Australia has moved into second position, behind the United Kingdom and ahead of the United States, in the World Economic Forum’s ranking of global financial centres.
The forum released its second annual Financial Development Report on Friday, ranking 55 of the world’s leading financial systems and capital markets.
The forum said global financial centres still led the rankings, but the effects of the global financial crisis had pulled down most countries’ scores compared to last year.
“The United Kingdom, buoyed by the relative strength of its banking and non-banking financial activities, claimed the index’s top spot from the United States, which slipped to third position behind Australia largely due to poorer financial stability scores and a weakened banking sector,” the forum said.

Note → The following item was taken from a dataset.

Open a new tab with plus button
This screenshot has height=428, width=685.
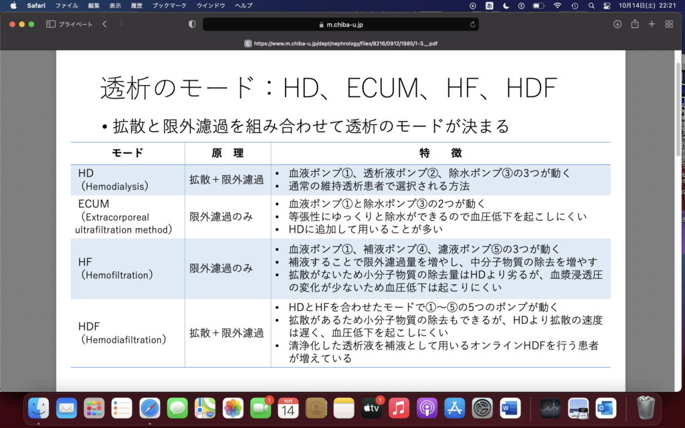coord(652,24)
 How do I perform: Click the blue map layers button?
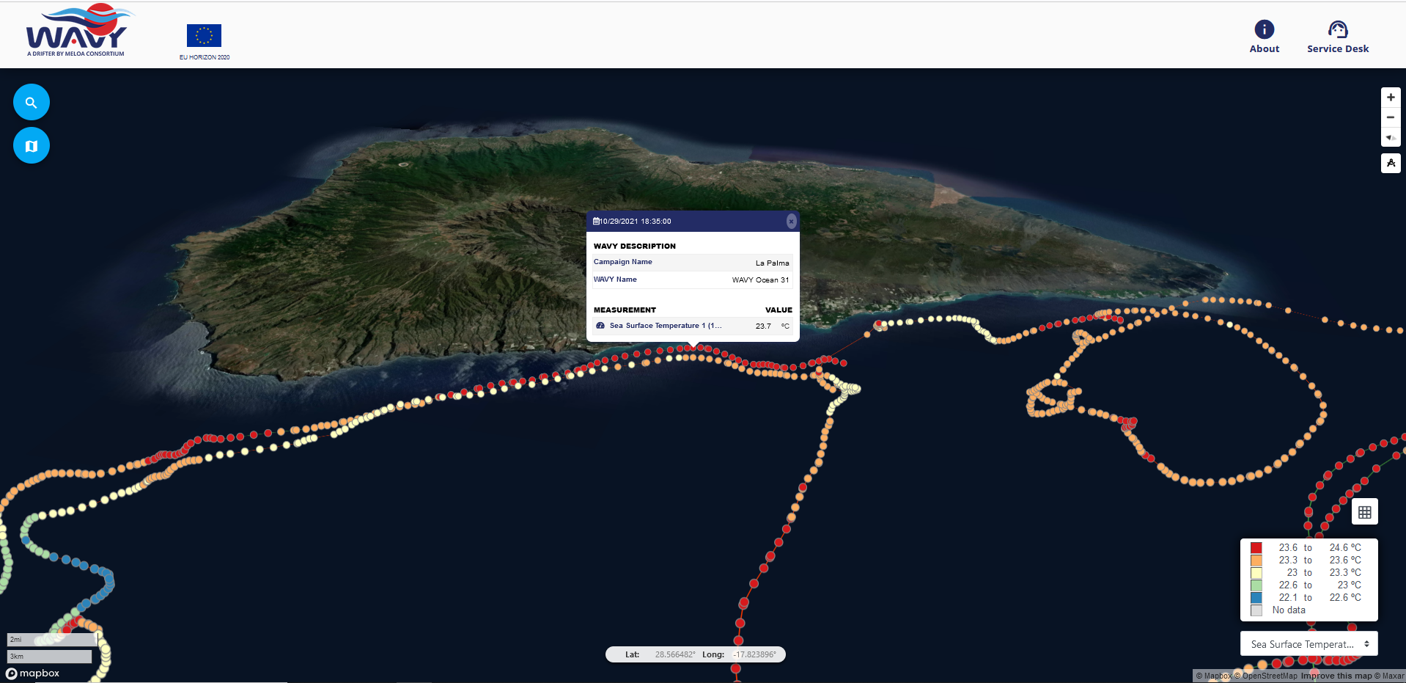point(32,146)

Australia rose to second place in 2009, from 11th in 2008 and was the only country in the top five to record a rise in its score.
Financial Services Minister Chris Bowen welcomed the ranking, saying it would help the nation’s push to become Asia’s financial services hub.
“The Rudd government has policy of promoting Australia as the financial services hub for Asia for sometime and this report shows that we have a considerable advantage to build on,” Mr Bowen told reporters in Sydney.
The top five in descending order were the United Kingdom (3rd in 2008); Australia (11th in 2008); the United States (1st in 2008); Singapore (10th in 2008); and Hong Kong (8th in 2008).
“Australia showed particular strength this year, a trend that is echoed in many Asia Pacific economies,” the forum said.
The efficiency of Australia’s banks, the stability of the banking system and a low risk of sovereign debt crisis underpinned a relatively high degree of financial stability.
The rankings were based on more than 120 variables covering institutional and business environments, financial stability and the size and depth of capital markets.
The forum said the breadth of factors covered in the report meant that countries with high financial instability scores, like the UK and the US, still could achieve a high relative ranking in the index due to other strengths.
Finance Industry Council of Australia chairman Duncan Fairweather said the “excellent” result showed the strength of the Australian financial system and its resilience in the face of the unprecedented global financial crisis.
“The second place ranking highlights the need for the financial services sector and the government to continue to work hand-in-hand on stgeloping Australia as a global financial services centre.”